Dans sa demande de contrôle judiciaire, Hikvision a demandé à un juge d’annuler le décret au motif qu’il est déraisonnable, motivé par des fins inappropriées, indûment large et manifestement disproportionné, et que l’examen relatif à la sécurité nationale était inéquitable sur le plan de la procédure. Hikvision allègue également que le gouvernement a trop mis l’accent sur le fait que le pays d’origine de sa société mère est la Chine, que le décret n’est pas étayé par des faits et que le gouvernement n’a pas tenu compte du fond des préoccupations relatives à la sécurité nationale ni autorisé des mesures d’atténuation. 

À titre de mesure provisoire, Hikvision a également demandé la suspension du décret en attendant la procédure, citant l’incidence du décret sur ses 66 employés canadiens. Le procureur général du Canada a accepté que Hikvision reprenne ses activités normales jusqu’à ce que la Cour se prononce sur la requête en suspension.

La demande et la requête en suspension sont toutes deux devant les tribunaux et seront suivies de près. Les contestations judiciaires antérieures des décrets d’examen relatif à la sécurité nationale n’ont pas été fructueuses. Par exemple, en 2021, CMI a demandé un contrôle judiciaire du décret relatif à la sécurité nationale ordonnant la fermeture de son entreprise. Dans cette affaire, la requête en suspension du décret relatif à la sécurité nationale a été rejetée, CMI a cessé ses activités au Canada en 2022 et a finalement abandonné sa contestation judiciaire en 2023.

Points à retenir

Le décret est un signal du gouvernement indiquant que même les entreprises actuellement exploitées par des non-Canadiens seront examinées sous l’angle de la sécurité nationale. 

Il reste à voir si ce décret marque le début d’examens relatifs à la sécurité nationale accrus en vertu de la LIC, qui, jusqu’à présent, ont été rares. Au cours de l’exercice 2023-2024, plus de 1 200 demandes et avis au titre de la LIC ont été reçus. Seulement 26 investissements ont fait l’objet d’un examen prolongé en vertu des dispositions de la LIC en matière de sécurité nationale et seulement deux ont donné lieu à des décrets de dessaisissement (neuf ont été retirés et quinze ont été autorisés).  
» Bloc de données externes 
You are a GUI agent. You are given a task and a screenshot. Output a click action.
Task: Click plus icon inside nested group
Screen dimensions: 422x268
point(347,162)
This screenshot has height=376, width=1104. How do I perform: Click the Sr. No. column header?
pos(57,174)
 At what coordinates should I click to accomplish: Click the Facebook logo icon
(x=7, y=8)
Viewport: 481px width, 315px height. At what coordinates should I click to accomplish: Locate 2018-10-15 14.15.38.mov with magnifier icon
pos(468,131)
Les investisseurs étrangers potentiels au Canada devraient encore considérer que le Canada demeure ouvert aux affaires, mais ils devraient également garder à l’esprit que le régime de la LIC, y compris les dispositions en matière d’examen relatif à la sécurité nationale, peut entraîner de graves conséquences sur les entreprises nouvellement établies et celles déjà en activité. Les investisseurs devraient faire participer les conseillers juridiques en réglementation dès le début de la planification de l’opération afin d’évaluer les risques liés à la LIC – y compris la sensibilité du secteur et de l’investisseur – et de s’assurer que le processus d’autorisation est pris en compte dans la planification de l’opération. Pour éviter le sort d’Hikvision et de CMI, les propriétaires non canadiens d’entreprises existantes ayant une présence au Canada devraient également consulter un conseiller juridique en réglementation avant d’entreprendre tout nouveau type d’opérations ou d’activités au Canada.
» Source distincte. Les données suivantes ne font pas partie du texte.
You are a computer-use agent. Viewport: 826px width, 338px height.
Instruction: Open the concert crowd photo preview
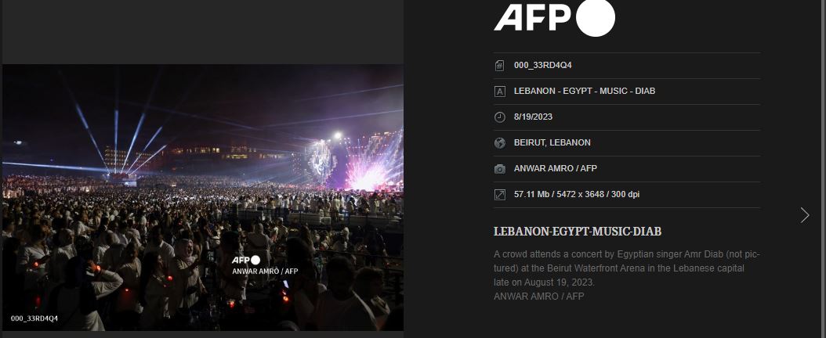tap(203, 198)
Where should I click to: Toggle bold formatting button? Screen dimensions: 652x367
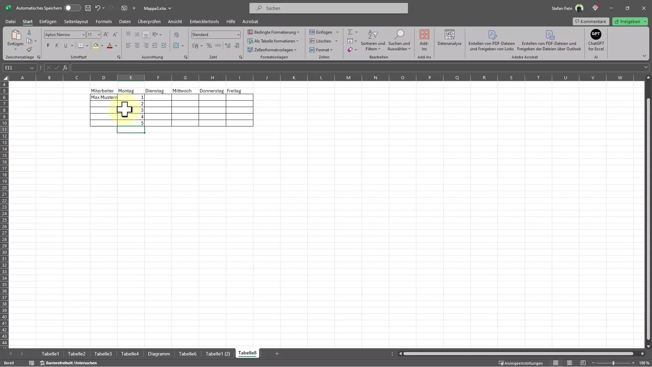[x=48, y=45]
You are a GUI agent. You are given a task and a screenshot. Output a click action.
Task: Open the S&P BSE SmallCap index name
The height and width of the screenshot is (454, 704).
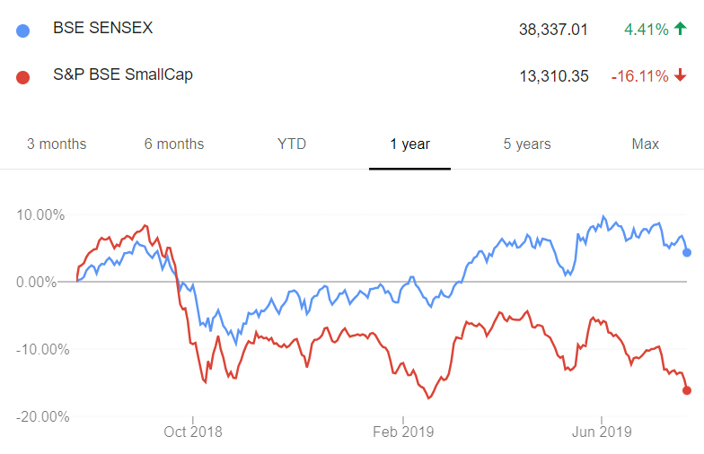(x=123, y=74)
Les auteurs tiennent à remercier Ola Mirzoeva, stagiaire, pour son aide dans la préparation de la présente actualité juridique.


Notes

1  

Pour le résumé des modifications apportées à la Loi sur Investissement Canada (LIC) (projet de loi C-34), voir : Acheteur averti : d’importantes modifications au régime d’examen des investissements étrangers du Canada sont adoptées.

2  

Ordonnance du gouverneur en conseil 2025-0541. Voir également un résumé de la décision : https://ised-isde.canada.ca/site/loi-investissement-canada/fr/decisions-relatives-la-securite-nationale.
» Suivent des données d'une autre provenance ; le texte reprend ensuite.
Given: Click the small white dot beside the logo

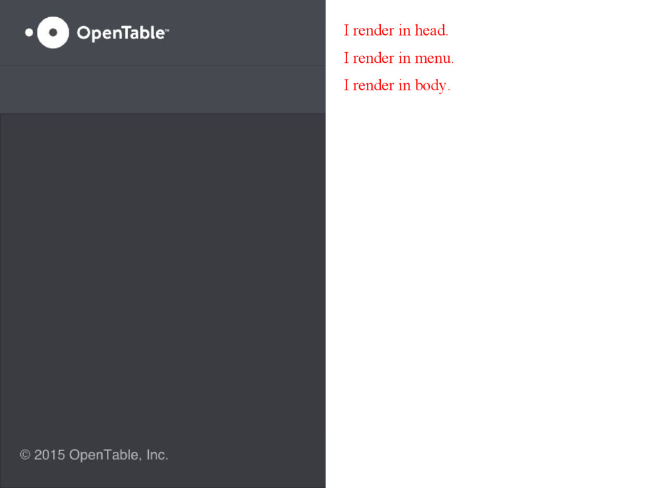Looking at the screenshot, I should (x=29, y=32).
4   Numéro de dossier à la Cour fédérale : T-2284-25. 

5  

L’article 11 de la LIC exige des non-Canadiens qu’ils déposent un avis relatif à un investissement dans le cadre de toute acquisition de contrôle d’une entreprise canadienne. 

6  

Voir la version antérieure de l’article 2 du Règlement sur les investissements susceptibles de porter atteinte à la sécurité nationale (examen), qui était en vigueur en 2015 : SOR/2009-271.